::: Input for this task
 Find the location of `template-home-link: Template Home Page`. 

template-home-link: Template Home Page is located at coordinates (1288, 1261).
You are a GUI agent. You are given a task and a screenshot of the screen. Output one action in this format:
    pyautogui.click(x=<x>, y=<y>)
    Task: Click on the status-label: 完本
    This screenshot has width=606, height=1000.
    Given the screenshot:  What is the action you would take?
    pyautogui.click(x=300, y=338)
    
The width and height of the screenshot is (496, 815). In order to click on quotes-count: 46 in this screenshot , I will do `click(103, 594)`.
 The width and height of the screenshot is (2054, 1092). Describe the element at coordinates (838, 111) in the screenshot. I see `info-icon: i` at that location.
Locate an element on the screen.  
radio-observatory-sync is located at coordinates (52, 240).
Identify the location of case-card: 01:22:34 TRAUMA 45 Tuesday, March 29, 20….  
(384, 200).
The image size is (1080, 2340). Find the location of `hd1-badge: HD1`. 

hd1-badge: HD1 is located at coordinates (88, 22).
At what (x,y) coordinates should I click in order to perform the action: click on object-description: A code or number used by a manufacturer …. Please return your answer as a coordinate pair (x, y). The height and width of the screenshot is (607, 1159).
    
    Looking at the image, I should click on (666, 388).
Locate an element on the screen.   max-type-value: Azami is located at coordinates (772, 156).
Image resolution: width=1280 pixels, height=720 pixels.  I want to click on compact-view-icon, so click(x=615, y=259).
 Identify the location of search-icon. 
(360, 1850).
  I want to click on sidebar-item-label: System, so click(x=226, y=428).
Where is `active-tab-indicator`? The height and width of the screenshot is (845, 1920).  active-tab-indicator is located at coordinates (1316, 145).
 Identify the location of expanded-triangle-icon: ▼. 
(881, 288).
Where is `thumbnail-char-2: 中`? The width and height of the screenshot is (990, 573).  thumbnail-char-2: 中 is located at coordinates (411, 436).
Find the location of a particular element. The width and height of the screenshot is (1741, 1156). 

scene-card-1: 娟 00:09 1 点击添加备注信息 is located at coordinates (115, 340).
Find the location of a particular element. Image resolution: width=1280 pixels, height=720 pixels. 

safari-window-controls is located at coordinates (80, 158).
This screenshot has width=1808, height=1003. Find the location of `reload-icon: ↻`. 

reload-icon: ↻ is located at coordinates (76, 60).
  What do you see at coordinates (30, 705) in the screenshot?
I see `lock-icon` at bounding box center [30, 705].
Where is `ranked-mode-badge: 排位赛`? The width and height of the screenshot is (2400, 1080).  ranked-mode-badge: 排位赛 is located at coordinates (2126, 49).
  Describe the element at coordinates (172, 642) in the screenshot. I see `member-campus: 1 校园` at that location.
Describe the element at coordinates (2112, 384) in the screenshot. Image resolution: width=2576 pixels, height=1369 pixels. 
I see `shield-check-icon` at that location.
::::::
## Assigned task
Please render every one of the records above as a numbered list, leaving out the blank lines.

## Solved exercise
1.  Find the location of `template-home-link: Template Home Page`. 
2. template-home-link: Template Home Page is located at coordinates (1288, 1261).
3. You are a GUI agent. You are given a task and a screenshot of the screen. Output one action in this format:
4.     pyautogui.click(x=<x>, y=<y>)
5.     Task: Click on the status-label: 完本
6.     This screenshot has width=606, height=1000.
7.     Given the screenshot:  What is the action you would take?
8.     pyautogui.click(x=300, y=338)
9. The width and height of the screenshot is (496, 815). In order to click on quotes-count: 46 in this screenshot , I will do `click(103, 594)`.
10.  The width and height of the screenshot is (2054, 1092). Describe the element at coordinates (838, 111) in the screenshot. I see `info-icon: i` at that location.
11. Locate an element on the screen.  
12. radio-observatory-sync is located at coordinates (52, 240).
13. Identify the location of case-card: 01:22:34 TRAUMA 45 Tuesday, March 29, 20….  
14. (384, 200).
15. The image size is (1080, 2340). Find the location of `hd1-badge: HD1`. 
16. hd1-badge: HD1 is located at coordinates (88, 22).
17. At what (x,y) coordinates should I click in order to perform the action: click on object-description: A code or number used by a manufacturer …. Please return your answer as a coordinate pair (x, y). The height and width of the screenshot is (607, 1159).
18.     Looking at the image, I should click on (666, 388).
19. Locate an element on the screen.   max-type-value: Azami is located at coordinates (772, 156).
20. Image resolution: width=1280 pixels, height=720 pixels.  I want to click on compact-view-icon, so click(x=615, y=259).
21.  Identify the location of search-icon. 
22. (360, 1850).
23.   I want to click on sidebar-item-label: System, so click(x=226, y=428).
24. Where is `active-tab-indicator`? The height and width of the screenshot is (845, 1920).  active-tab-indicator is located at coordinates (1316, 145).
25.  Identify the location of expanded-triangle-icon: ▼. 
26. (881, 288).
27. Where is `thumbnail-char-2: 中`? The width and height of the screenshot is (990, 573).  thumbnail-char-2: 中 is located at coordinates (411, 436).
28. Find the location of a particular element. The width and height of the screenshot is (1741, 1156). 
29. scene-card-1: 娟 00:09 1 点击添加备注信息 is located at coordinates (115, 340).
30. Find the location of a particular element. Image resolution: width=1280 pixels, height=720 pixels. 
31. safari-window-controls is located at coordinates (80, 158).
32. This screenshot has width=1808, height=1003. Find the location of `reload-icon: ↻`. 
33. reload-icon: ↻ is located at coordinates (76, 60).
34.   What do you see at coordinates (30, 705) in the screenshot?
35. I see `lock-icon` at bounding box center [30, 705].
36. Where is `ranked-mode-badge: 排位赛`? The width and height of the screenshot is (2400, 1080).  ranked-mode-badge: 排位赛 is located at coordinates (2126, 49).
37.   Describe the element at coordinates (172, 642) in the screenshot. I see `member-campus: 1 校园` at that location.
38. Describe the element at coordinates (2112, 384) in the screenshot. Image resolution: width=2576 pixels, height=1369 pixels. 
39. I see `shield-check-icon` at that location.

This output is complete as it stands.